HD-RDS-UNet: Leveraging Spatial-Temporal Correlation between the Decoder Feature Maps for Lymphoma Segmentation

Lymphoma is cancer originated in the lymphatic system. Clinically, automatic and accurate lymphoma segmentation is critical yet challenging. Recently, UNet-like architectures are widely used for medical image segmentation. The pure UNet-like architectures can model the spatial correlation between the feature maps very well, whereas they discard the critical temporal correlation. Some prior works combine UNet with recurrent neural networks (RNNs) to utilize the spatial and temporal correlation simultaneously.
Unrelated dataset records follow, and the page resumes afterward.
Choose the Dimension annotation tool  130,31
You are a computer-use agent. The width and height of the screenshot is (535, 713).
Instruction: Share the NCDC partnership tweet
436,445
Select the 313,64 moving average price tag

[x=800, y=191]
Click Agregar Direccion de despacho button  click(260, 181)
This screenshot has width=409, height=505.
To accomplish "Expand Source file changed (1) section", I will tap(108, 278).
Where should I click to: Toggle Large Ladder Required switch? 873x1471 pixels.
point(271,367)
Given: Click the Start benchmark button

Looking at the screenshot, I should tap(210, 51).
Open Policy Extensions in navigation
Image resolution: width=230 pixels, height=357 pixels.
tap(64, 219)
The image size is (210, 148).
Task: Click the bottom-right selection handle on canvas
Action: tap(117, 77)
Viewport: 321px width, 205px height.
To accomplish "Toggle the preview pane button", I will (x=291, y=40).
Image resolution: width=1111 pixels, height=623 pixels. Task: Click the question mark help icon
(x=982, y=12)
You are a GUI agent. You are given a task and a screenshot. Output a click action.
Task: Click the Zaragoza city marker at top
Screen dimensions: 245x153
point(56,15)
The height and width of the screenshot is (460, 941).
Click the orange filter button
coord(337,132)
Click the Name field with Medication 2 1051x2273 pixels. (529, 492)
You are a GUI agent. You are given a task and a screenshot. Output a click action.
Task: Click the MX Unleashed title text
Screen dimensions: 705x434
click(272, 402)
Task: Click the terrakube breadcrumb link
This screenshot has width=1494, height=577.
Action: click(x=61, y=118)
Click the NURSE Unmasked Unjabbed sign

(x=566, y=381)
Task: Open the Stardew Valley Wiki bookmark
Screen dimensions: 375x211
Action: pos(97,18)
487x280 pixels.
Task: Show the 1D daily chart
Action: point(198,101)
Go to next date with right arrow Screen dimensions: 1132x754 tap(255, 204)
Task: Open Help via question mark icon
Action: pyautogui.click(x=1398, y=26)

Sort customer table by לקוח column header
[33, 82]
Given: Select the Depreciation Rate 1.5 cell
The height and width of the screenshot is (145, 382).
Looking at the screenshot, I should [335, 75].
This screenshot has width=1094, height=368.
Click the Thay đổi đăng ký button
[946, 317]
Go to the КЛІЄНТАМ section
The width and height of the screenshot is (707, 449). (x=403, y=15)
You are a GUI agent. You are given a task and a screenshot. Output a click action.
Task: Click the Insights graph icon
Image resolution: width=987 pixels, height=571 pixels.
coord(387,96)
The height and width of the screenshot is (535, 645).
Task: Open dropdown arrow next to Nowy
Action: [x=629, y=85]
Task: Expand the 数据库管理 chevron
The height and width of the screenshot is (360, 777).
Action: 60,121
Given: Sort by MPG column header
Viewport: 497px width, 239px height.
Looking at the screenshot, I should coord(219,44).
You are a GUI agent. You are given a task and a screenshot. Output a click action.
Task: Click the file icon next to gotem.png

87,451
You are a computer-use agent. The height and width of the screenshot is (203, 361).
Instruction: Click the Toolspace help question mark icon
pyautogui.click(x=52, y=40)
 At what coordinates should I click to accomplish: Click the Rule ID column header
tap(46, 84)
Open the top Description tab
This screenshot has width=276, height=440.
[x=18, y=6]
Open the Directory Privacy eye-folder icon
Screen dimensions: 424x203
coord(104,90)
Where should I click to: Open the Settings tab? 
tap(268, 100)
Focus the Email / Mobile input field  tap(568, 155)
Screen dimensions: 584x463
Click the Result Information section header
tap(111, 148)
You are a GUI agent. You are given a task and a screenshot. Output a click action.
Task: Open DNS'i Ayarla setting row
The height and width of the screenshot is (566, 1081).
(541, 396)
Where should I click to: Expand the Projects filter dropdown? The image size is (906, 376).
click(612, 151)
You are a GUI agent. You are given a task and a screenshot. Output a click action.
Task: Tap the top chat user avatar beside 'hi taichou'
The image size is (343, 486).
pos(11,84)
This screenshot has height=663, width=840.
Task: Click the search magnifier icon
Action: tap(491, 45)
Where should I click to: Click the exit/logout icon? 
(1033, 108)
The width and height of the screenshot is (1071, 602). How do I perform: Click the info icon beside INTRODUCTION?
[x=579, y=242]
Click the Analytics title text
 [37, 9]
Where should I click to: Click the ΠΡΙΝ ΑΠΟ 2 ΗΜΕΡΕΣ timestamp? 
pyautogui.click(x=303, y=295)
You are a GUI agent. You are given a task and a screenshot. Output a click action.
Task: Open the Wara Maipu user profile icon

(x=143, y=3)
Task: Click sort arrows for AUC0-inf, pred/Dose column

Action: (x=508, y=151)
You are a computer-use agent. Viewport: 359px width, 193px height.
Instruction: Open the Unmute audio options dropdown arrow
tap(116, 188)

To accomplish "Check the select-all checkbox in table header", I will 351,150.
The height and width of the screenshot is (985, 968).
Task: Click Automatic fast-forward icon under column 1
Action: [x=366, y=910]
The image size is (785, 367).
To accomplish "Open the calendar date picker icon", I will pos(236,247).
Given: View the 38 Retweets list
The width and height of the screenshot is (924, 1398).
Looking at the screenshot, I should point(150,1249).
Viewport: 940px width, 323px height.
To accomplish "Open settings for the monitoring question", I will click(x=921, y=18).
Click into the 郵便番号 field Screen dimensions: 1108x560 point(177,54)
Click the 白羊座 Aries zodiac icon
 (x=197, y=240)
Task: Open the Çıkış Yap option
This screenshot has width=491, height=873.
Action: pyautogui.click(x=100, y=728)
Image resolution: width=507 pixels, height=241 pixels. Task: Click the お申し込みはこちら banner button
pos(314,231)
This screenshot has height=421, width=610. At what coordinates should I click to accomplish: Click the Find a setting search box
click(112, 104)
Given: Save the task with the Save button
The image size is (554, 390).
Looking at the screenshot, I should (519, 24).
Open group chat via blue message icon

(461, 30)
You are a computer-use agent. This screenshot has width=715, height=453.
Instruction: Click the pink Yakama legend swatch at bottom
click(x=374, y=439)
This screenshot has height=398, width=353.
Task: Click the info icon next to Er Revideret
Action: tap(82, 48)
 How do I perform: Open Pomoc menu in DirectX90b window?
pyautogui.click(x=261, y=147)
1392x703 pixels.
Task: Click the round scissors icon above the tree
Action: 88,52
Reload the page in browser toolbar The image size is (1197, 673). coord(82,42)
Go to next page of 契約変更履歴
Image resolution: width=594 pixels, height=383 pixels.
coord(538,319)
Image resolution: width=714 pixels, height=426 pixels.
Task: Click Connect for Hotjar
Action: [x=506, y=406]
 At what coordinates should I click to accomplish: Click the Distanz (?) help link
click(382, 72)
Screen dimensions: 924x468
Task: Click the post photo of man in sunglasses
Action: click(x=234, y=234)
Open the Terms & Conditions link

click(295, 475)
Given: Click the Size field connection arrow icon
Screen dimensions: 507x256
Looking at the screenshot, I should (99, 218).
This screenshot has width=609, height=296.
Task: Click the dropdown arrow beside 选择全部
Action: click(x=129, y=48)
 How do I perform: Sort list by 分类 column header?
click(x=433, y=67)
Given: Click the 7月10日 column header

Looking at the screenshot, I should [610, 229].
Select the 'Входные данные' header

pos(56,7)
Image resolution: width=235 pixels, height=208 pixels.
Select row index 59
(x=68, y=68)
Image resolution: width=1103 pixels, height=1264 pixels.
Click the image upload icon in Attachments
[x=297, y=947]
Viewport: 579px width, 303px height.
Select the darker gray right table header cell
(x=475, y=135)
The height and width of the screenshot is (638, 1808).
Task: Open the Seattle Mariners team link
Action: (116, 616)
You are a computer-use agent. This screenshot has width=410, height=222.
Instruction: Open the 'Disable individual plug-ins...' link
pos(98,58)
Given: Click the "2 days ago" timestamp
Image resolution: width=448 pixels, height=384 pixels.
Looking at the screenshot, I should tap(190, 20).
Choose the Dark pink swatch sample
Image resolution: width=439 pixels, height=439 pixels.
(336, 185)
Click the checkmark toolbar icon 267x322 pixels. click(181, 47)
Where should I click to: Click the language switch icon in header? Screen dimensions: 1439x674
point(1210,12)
However, it is inconvenient to incorporate some advanced techniques proposed for UNet to RNNs, which hampers their further improvements. In this paper, we propose a recurrent dense siamese decoder architecture, which simulates RNNs and can densely utilize the spatial temporal correlation between the decoder feature maps following a 'UNet' approach. We combine it with a modified hyper dense encoder. Therefore, the proposed model is a UNet with a hyper dense encoder and a recurrent dense siamese decoder (HD-RDS-UNet). To stabilize the training process, we propose a weighted Dice loss with stable gradient and self-adaptive parameters. We perform patient-independent five-fold cross-validation on 3D volumes collected from whole-body PET/CT scans of patients with lymphomas. The experimental results show that the volume-wise average Dice score and sensitivity are 85.58% and 94.63%, respectively. The patient-wise average Dice score and sensitivity are 85.85% and 95.01%, respectively. The different configurations of HD-RDS-UNet consistently show superiority in the performance comparison. Besides, a trained HD-RDS-UNet can be easily pruned, resulting in significantly reduced inference time and memory usage, while keeping very good segmentation performance.